Hospitals Don’t Get Holidays

To celebrate Christmas this year, I am wearing scrubs with a festive vest overtop and snowflake hair flair. This year I’m celebrating a working Christmas. I will be at the hospital performing evals, doing therapy, facilitating discharge processes and providing tiny snuggles. (And helping to make this little rehab patient!)

gingerbread candy cane walker

I must admit, I was pretty grumpy when I got the holiday schedule this year. It took some time for me to realize that this was not a curse, but an opportunity. I could bless my co-workers and allow them to celebrate with their families and I could provide love to my patients and their families in a very tender place as they celebrated Christmas morning in decorated hospital rooms instead of at home.

Truly, it was delightful. I dressed up ridiculously (as mentioned above) in order to provide a little holiday merriment to everyone I encountered. And I had purpose. I determined to provide a little love to those kids and babies whose families could not be with them this morning. I was going to hold, rock, play with, and pray for my patients.
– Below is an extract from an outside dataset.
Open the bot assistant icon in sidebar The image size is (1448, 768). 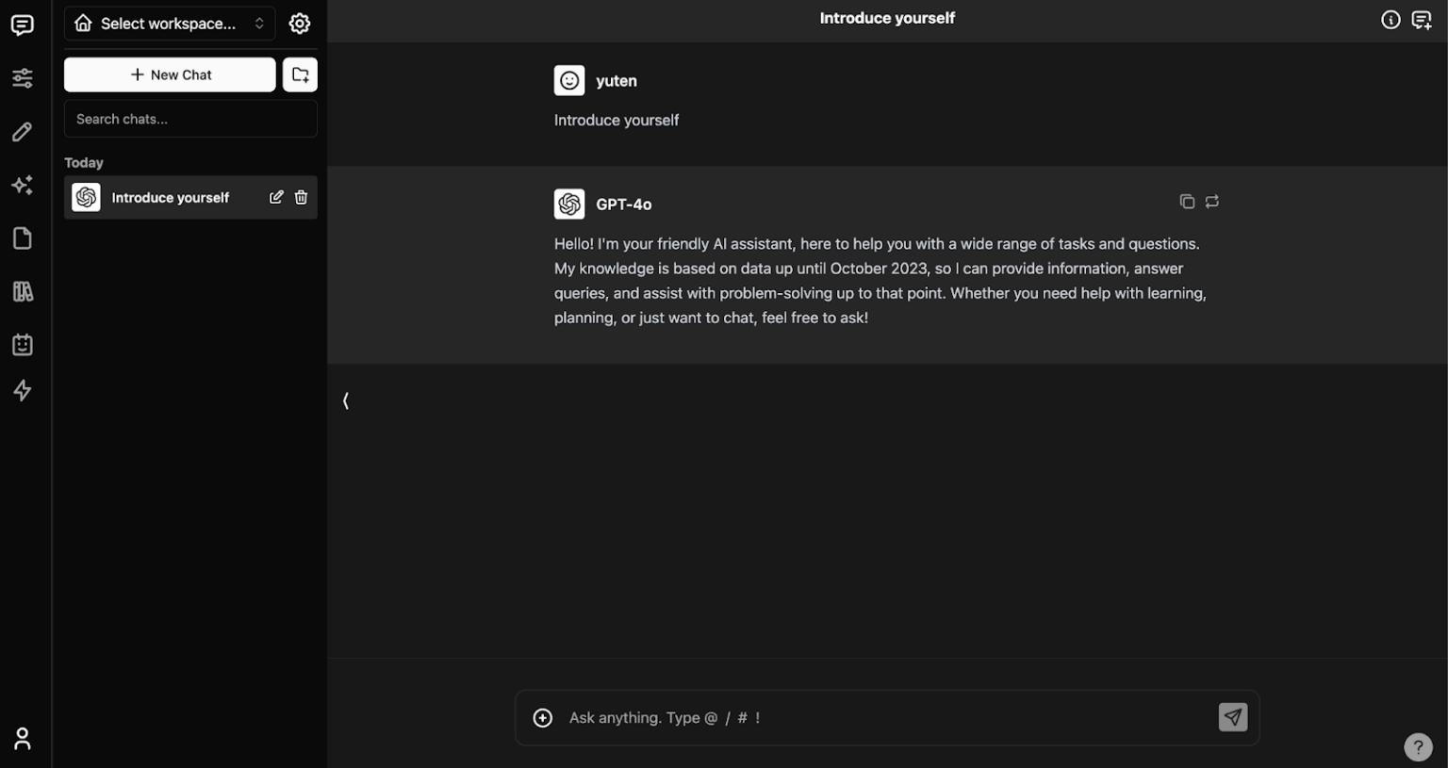pyautogui.click(x=22, y=345)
And it would be a beautiful day.

I provided hugs to a few family members who were grieving the fact that their little one was hospitalized instead of home for the typical Christmas morning experience. I adjusted bedding and positioning for babies to they could be comfortable, save calories, grow, and go home sooner. I helped another get out of bed after surgery so he could play with his new toys. It was a good day. Hospitals don’t get holidays because illness doesn’t take a holiday. So compassion and care shouldn’t either.

2 Comments

  • This Absolutely help me to put my life as a healthcare provider into perspective. I was not too happy about working on Christmas at first but I was excited that I was a part of team that resuscitated a patient who went on to do well on Christmas day. Again thank you for sharing your thougts on paper as it reached down and touched and reminded my soul why I love my job endlessly. #woulddoitforfree

    • Thanks, Val! I think we all need re-centering, purposeful moments because any job can be a drag– especially when we lose sight of the powerful differences we’re making. Thanks for your hard work and expertise on behalf of your patients too!